Location
- 700 West Milwaukee Street Jefferson, Wisconsin 53549 United States 43°00′14″N 88°49′12″W﻿ / ﻿43.00398°N 88.81993°W

Information
- School type: Public High School
- Motto: Empowering Futures Together
- Established: 1879
- School district: School District of Jefferson
- Principal: Nicholas Skretta
- Faculty: 46.48 (FTE)
- Grades: 9 through 12
- Enrollment: 618 (2019-20)
- Student to teacher ratio: 13.30
- Athletics conference: Rock Valley Conference
- Mascot: Eagle
- Website: www.sdoj.org/schools/high/

= Jefferson High School (Jefferson, Wisconsin) =

Public secondary school in Jefferson, Wisconsin

The Jefferson High School in Wisconsin is an American public high school, that serves the city of Jefferson as well as the neighboring towns of Jefferson, Aztalan, Farmington, Hebron, Oakland, Concord and Sullivan, and various villages and unincorporated areas. One of its historic buildings is listed on the U.S. National Register of Historic Places for its architecture.

In 2019–2020, high school enrollment was 618. It is located at 700 West Milwaukee Street. It is the sole high school of the School District of Jefferson, which is headquartered within the same building complex, with address 206 South Taft Ave.

The school district's Jefferson Middle School is located across South Taft Avenue, and has address 501 South Taft Avenue.

== Athletics ==
Jefferson's athletic teams are known as the Eagles, and the school's fight song is set to the tune of On, Wisconsin!.
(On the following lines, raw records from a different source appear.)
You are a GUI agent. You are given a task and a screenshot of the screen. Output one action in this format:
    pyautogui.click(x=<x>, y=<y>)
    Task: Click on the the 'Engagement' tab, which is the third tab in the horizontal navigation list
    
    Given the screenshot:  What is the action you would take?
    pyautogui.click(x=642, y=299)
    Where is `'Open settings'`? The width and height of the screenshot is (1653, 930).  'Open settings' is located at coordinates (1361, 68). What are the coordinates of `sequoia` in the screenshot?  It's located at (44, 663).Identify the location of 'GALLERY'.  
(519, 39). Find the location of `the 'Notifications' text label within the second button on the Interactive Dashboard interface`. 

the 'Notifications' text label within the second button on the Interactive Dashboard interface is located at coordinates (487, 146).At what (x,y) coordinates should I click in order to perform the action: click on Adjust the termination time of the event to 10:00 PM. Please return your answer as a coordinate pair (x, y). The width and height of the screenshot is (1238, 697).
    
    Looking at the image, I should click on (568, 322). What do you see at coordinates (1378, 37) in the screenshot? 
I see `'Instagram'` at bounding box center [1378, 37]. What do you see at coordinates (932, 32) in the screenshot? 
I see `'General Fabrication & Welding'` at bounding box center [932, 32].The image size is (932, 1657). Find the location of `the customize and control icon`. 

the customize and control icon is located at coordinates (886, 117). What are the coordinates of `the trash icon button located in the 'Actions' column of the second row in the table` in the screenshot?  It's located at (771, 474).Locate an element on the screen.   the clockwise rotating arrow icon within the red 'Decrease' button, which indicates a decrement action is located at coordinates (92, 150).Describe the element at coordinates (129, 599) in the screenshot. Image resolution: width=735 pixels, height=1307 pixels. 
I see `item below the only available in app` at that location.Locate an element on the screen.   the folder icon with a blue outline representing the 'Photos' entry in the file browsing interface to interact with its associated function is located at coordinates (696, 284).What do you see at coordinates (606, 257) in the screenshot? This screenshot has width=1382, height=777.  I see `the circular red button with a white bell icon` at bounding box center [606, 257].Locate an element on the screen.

The school's teams compete in the Rock Valley Conference.

High school sporting events on the football field and in the school's Premier Bank Gymnasium can be viewed live, or on-demand provided through T1 Sports!.

==History==
The high school originated in 1879 or 1880 as successor to the Jefferson Liberal Institute, which closed in 1876. The Jefferson High School was opened in 1880 in an 1868-built building which served until, when that building was destroyed by fire on March 27, 1924.

The replacement high school was built during 1924-25 at 201 S. Copeland Ave. This was a distinguished building in collegiate Gothic style. It was later repurposed as "Jefferson Schoolhouse Apartment Homes".

About the 201 S. Copeland Ave. building, it is described at National Register of Historic Places listings in Jefferson County, Wisconsin as:
Two-story brick school designed in Collegiate Gothic style by Van Ryn & DeGelleke and Jefferson native Julius Heimerl, and built 1924-25. The 1953 addition was designed by Foeller, Schober, Berners, Safford and Jahn of Green Bay.

In 1963, a new Jefferson High School building was constructed which served until 2007. This was designed by architect Lawrence Monberg (1900-1983). This was demolished after 2007 to make way for the present building.

The expansion and addition creating the present building was a $35.19 million project funded by a 2010 school construction bond, and was completed in 2012. It was designed by Plunkett Raysich Architects to utilize natural light to a great extent and includes geothermal heating and cooling. Its 243,110 sqft area includes a two-story academic wing, a two-story gym, a new cafeteria and commons, and an eight-lane pool. It was built by Miron Construction of Madison and Milwaukee and by Mass Brothers Construction of Watertown.